Routing without tears; Bridging without danger
Why is route calculation done at both layers 2 and 3 of networking? Is one better? Do we need both? This talk explains the historical accident by which bridging was conceived and the properties that make it attractive, as well as dangerous, today. The talk discusses new work being done in IETF known as TRILL (TRansparent Interconnection of Lots of Links), which combines the advantages of bridges (layer 2 forwarding devices) and routers (layer 3 forwarding devices). Although the basic idea is fairly simple, certain properties of bridges, such as their ability to create partitioned VLANs on a layer 2 cloud, make the design challenging.
Speaker: Radia Perlman
Dr. Radia Perlman is a Fellow at Sun Microsystems, working on network and security protocols. She invented many of the basic algorithms that make today's network infrastructure robust and scalable. Her current research interests include assured delete, making large networks robust against Byzantine failures, and replacing bridges/switch with technology which is upwardly compatible, but more robust, flexible, and scalable.
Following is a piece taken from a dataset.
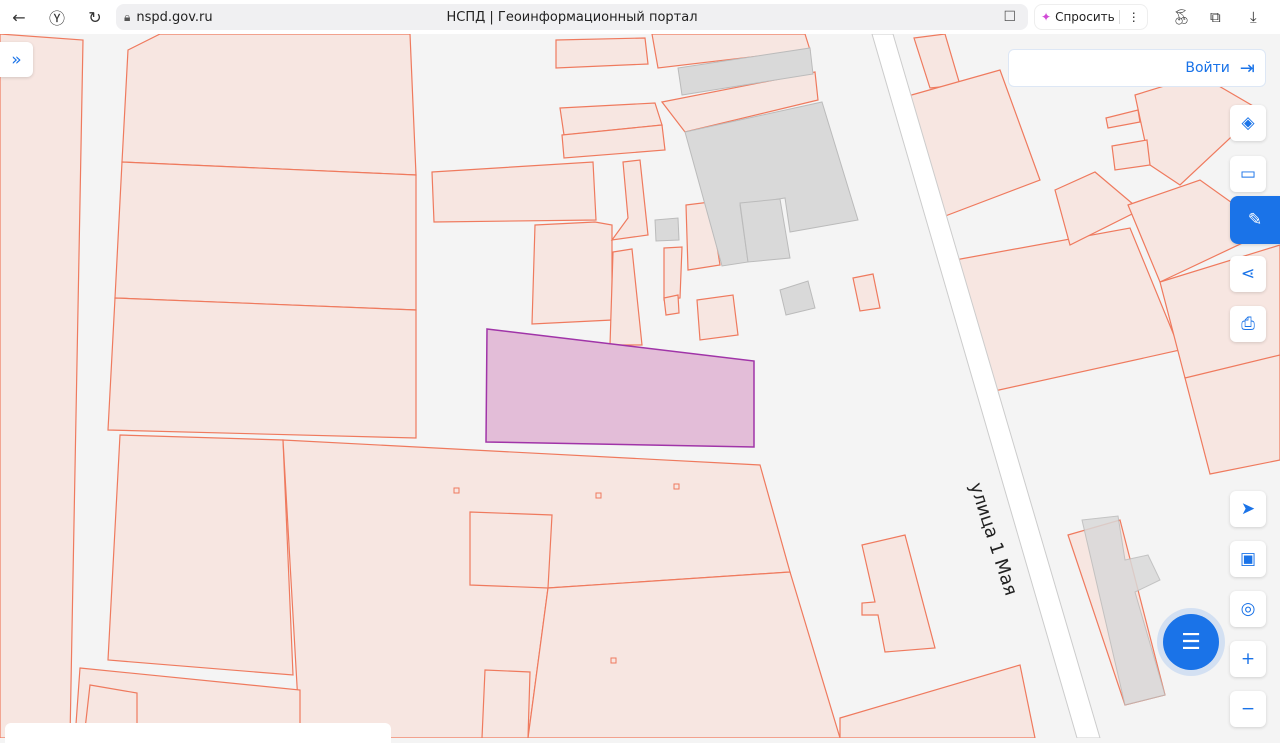 This screenshot has height=743, width=1280. Describe the element at coordinates (1137, 68) in the screenshot. I see `login-button: Войти ⇥` at that location.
She is author of "Interconnections: Bridges, Routers, Switches, and Internetworking Protocols", and coauthor of "Network Security: Private Communication in a Public World", which are widely used both as textbooks in universities and for engineers to learn the field. She holds over 90 patents, a PhD in computer science from MIT, and an honorary doctorate from KTH, the Royal Institute of Technology, Sweden. She recently was given a lifetime achievement award by Usenix, and named SVIPLA (Silicon Valley Intellectual Property Law Association) Inventor of the year.